Хокхерст и Лили стали самой излюбленной темой лондонских сплетен.

Все, начиная от ее собственного брата и кончая Брэндоном Джеромом, дали ясно понять молодой актрисе, что, после того как она отвергла предложение Хокхерста, считают ее неизлечимо душевнобольной.

Деймон оказался прав, предсказав Лили, что всем спектаклям с ее участием обеспечен полный аншлаг. Даже люди, совершенно далекие от театра, выстаивали огромные очереди за билетами, чтобы увидеть актрису, отказавшуюся выйти замуж за «короля гримерных».

Сам же «король», однако, тщательно избегал появляться в своих владениях.

Джеймс передавал сестре, что Хокхерст постоянно появляется в свете – играет в карты в Уайт-клубе или танцует до утра на балах.

Лили очень хотелось спросить у брата, кто те счастливые красавицы, которых Деймон приглашал на танец, но вместо этого лишь желчно заметила:

– Показывает всему свету, что я его не интересую.

– Нет, он показывает всему свету, что не спит с безмозглой дурой, которая, как он надеется, когда-нибудь все же станет его женой.

Лили отправила Деймону записку с просьбой зайти к ней.

Деймон не пришел, ответив ей письмом:

«Я приду, когда скажешь: «Да». Тогда у нас будет о чем поговорить».

Лили сердито скомкала его послание. Неужели слепец не может понять, что она думает не столько о себе, сколько о нем?

Ей так не хватало Деймона. Дни, стремительно пролетавшие один за другим, когда он был рядом, теперь тянулись невыносимо медленно. Лили изнывала от желания быть вместе с Деймоном, в постели и вне ее. «Но ему, – печально думала она, – вероятно, неведомы подобные муки».
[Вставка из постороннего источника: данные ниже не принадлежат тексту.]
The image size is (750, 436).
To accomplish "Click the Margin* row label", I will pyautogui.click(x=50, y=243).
Лили с трудом оторвалась от тазика. Ей стало лучше, но незначительно. Вот уже третье утро подряд она просыпалась с головокружением и тошнотой. И это только подкрепляло ее подозрения, что неизбежное произошло.

Как ни скучала Лили по Деймону, сейчас она была рада, что его нет рядом. Он немедленно догадался бы обо всем, как догадалась Труда, сразу же выложившая все Джеймсу.
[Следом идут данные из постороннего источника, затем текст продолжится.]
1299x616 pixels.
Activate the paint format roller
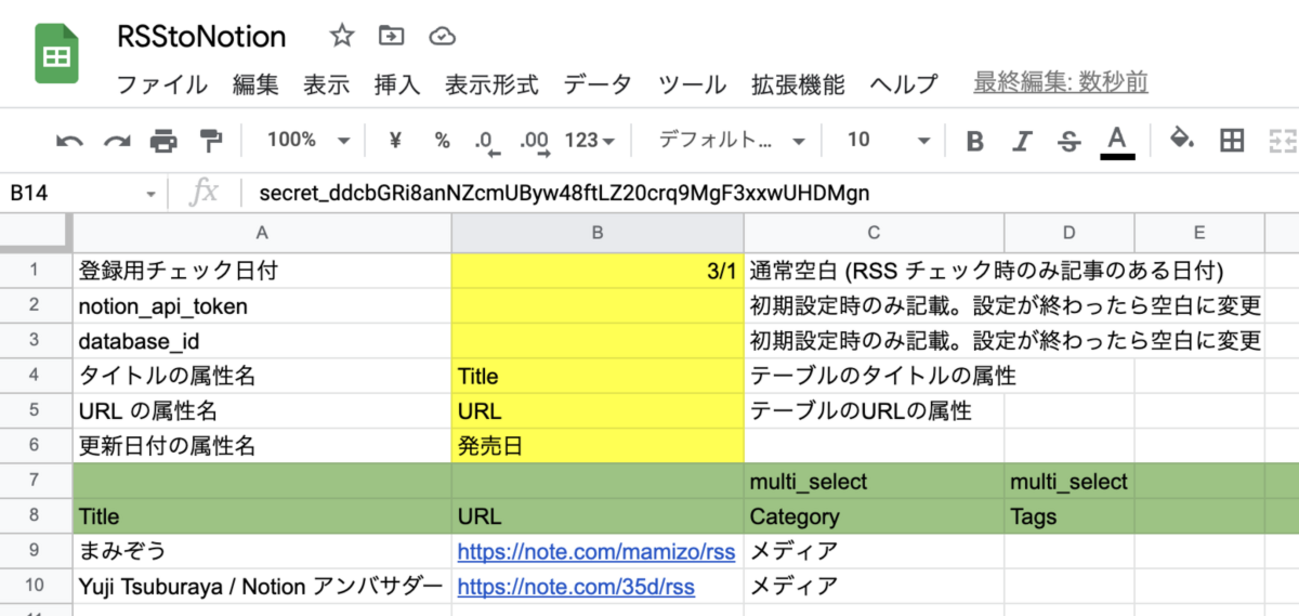click(x=210, y=141)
– Ну, может быть, теперь-то у тебя хватит ума выйти замуж за Хокхерста, – сказал Лили брат. – Ты говорила ему о том, что беременна?

– Нет, – призналась она.

Вероятно, она пошла бы к Деймону, но только ей не было известно, в Лондоне ли он. До Рождества оставалось всего четыре дня, и Хокхерст мог уехать к себе в имение. Впрочем, Лили не очень-то и хотелось разговаривать с ним. Это известие лишь усугубит дурное настроение Деймона, который с новым рвением возобновит свои уговоры.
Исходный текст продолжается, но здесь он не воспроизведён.